Skip to content

Latest commit

 

History

History

README.md

3D Reconstruction Benchmark

A benchmark framework for evaluating depth estimation, camera pose, and point cloud reconstruction methods. The pipeline has three phases -- prepare (raw data to BSS format), run (execute methods), evaluate (compute metrics) -- plus optional report generation.


Table of Contents

  1. Quick Start
  2. Supported Datasets
  3. Benchmark Results
  4. Evaluation Metrics
  5. Viewer
  6. Configuration System
  7. BSS Storage System
  8. Environment Setup
  9. Interrupt and Resume
  10. Adding a New Method
  11. Adding a New Dataset

Quick Start

1. Install the conda envs

Two conda envs are involved:

Env Purpose
bench Framework side. Hosts prepare.py, evaluate.py, report.py. run.py is also launched from here — it dispatches each method job to the corresponding method env via conda run.
lingbot_map Method side. Holds PyTorch and the upstream lingbot-map package. run_worker.py runs inside this env to execute the model.
# Framework env (mandatory).
bash envs/install_bench.sh

# Method env (mandatory if you want to run the lingbot_map method).
bash envs/install_lingbot_map.sh

If you already followed the upstream lingbot-map install, a lingbot_map env already exists. The script detects it and appends benchmark-side deps (open3d, evo, OpenEXR, ...) into it so that run_worker.py can read/write BSS data from inside the method env. Non-interactive flags: --append (append to existing env), --force (rebuild from scratch).

2. Configure paths

The shipped YAML files use /path/to/... placeholders. Before running anything, replace them with real paths:

  • configs/methods/lingbot_map.yaml — set _checkpoint to the lingbot-map weights file.
  • configs/datasets/<name>.yaml — set raw_data_root to the dataset's local root.
  • configs/<base>.yaml — set workspace to where pipeline outputs should be written.

## DATA SECTION
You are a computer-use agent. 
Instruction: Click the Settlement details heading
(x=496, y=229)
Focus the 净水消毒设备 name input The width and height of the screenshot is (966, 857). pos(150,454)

## THE TASK
Pick up the 3D reconstruction benchmark README right after its last line and keep writing it.

## EXERCISE OUTPUT
3. Run the pipeline

# Example: Oxford Spires base config. Other shipped datasets —
# eth3d / kitti / neural_rgbd / oxford (+ oxford_long) / seven_scenes / tat / tum / vbr / droid_w (or all) —
# follow the same three-command pattern.
python prepare.py  --config configs/oxford.yaml
python run.py      --config configs/oxford.yaml
python evaluate.py --config configs/oxford.yaml

# Optional: generate report
python report.py --workspace /path/to/workspace

Useful flags

Flag Effect
--force / -f Re-run even if already complete
--debug Process only the first scene per dataset

prepare.py, run.py, and evaluate.py do not accept --scene. To run a single scene, use --debug (first scene only) or call run_worker.py directly:

conda run -n lingbot_map python run_worker.py \
    --config configs/oxford.yaml \
    --method lingbot_map \
    --dataset oxford \
    --scene <scene_name>

Supported Datasets

Dataset adapters live in datasets/ and are referenced from base configs via the datasets: field. Adapters currently shipped: eth3d, kitti, neural_rgbd, oxford_spires, seven_scenes, tnt, tum, vbr, droid_w, plus a general adapter that wraps an ad-hoc image folder or video file (optional COLMAP integration for intrinsics/extrinsics).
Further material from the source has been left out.